▶ **Text excerpt**
────

[thelist] Fulltime to freelance

Ben Joyce ben.joyce at gmail.com
Mon Nov 24 16:56:48 CST 2008

I ended up working ALL the time, but most of it in my underwear so it
wasn't all that bad.

On as serious note, get everything spec'd and signed off before
starting work.  Nothing worse than a runaway project when you're on
your own.

On Mon, Nov 24, 2008 at 10:27 PM, patrick <pms at stoutstreet.com> wrote:
> Nan Harbison wrote:
>> I work for myself and have almost quit all the other part time jobs I had
>> pieced together in order to survive. Here are the two most important tips I
>> can give you:
>> If you are in the US, join your local Chamber of Commerce because you can
>> get job references from it, mine has a "Business After Hours" once a month
>> where members meet in the office or shop of a member, have some wine and
>> snacks and we all get a chance to say who we are and what we do, I always
>> get some work from these, sometimes just fixing or adding something on a
>> website, which can thenn leac to doing a new website down the road. Also you
>> can get a cheaper rate on health insurance, if you need it. (There are other
>> business organizations as well, for example, Boston, MA has a PHP developers
>> group that meets and often someone is looking for a developer.)

────

▶ **Available data**
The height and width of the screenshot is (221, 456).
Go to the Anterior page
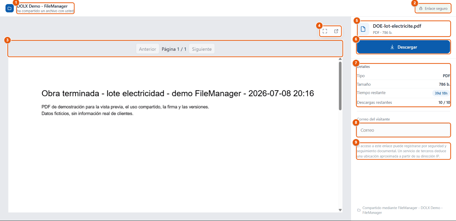tap(147, 49)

────

▶ **Exercise description**
In the mailing-list thread on going freelance, why does the advice say a US freelancer should join the local Chamber of Commerce? Answer in one to three sentences.

▶ **Result of this exercise**
Joining can lead to job references, and its monthly "Business After Hours" meetings let members introduce themselves and what they do, which regularly brings in work such as small website fixes that can later grow into building a new website. Members can also get a cheaper rate on health insurance if they need it.